We understand that the current consultation proposes to explore ways in which the Rome Statute can be used in its current form to hold accountable those who damage the environment. Whilst we welcome the use of the Rome Statute to address what it can within the existing text, there are significant gaps.

As currently drafted, the Rome Statute is focused on harm to humans and offers no explicit protection to the environment except in some circumstances in wartime. Whilst there have been recent examples of horrific damage to the environment within a war context, most of the environmental damage takes place in peacetime for commercial gain. In many cases the damage to humans is not immediately obvious and can take years or decades to manifest, by which time it is too late. 55% Of our global economy and therefore society depends directly on the services that nature provides. As a bank, we cannot operate, provide jobs, facilitate financial transactions or make profit without nature thriving. Given the precarious state of ecosystems and nature and the stress it is currently under, and the depletion of natural resources for the profit of few, severe environmental damage should be a crime in its own right, regardless of its apparent impact on human populations.

We understand that environmental crime - ecocide - was originally intended to be included within the Rome Statute when it was being drafted but, for reasons which are unclear, was dropped before it was signed.

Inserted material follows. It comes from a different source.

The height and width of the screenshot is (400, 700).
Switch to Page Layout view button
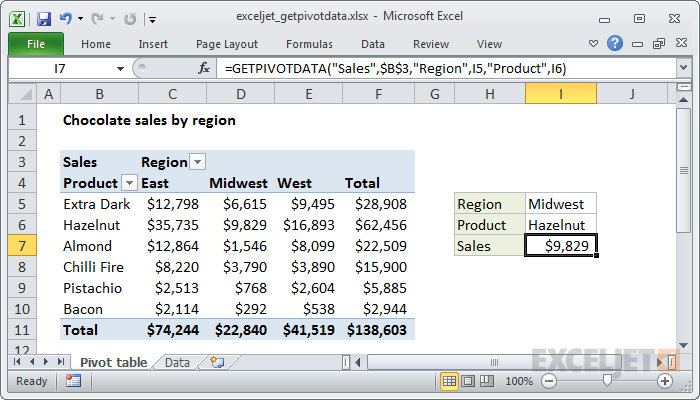pyautogui.click(x=469, y=381)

We can only imagine how different the world might look now, and what destruction might have been avoided, had environmental crime, no matter peace time or in war, been included. The creation of a new crime specifically geared towards protection of the environment would act as a powerful deterrent against future damage.

In conclusion, it is our view that, whilst seeking ways to use the Rome Statute in its current form to protect the environment is admirable in intent, it simply does not go far enough to provide real protection or a real deterrent. We take the view that a completely new crime, focused on serious damage to the environment in its own right, is essential to safeguard the planet, our common future and healthy, sustainable business."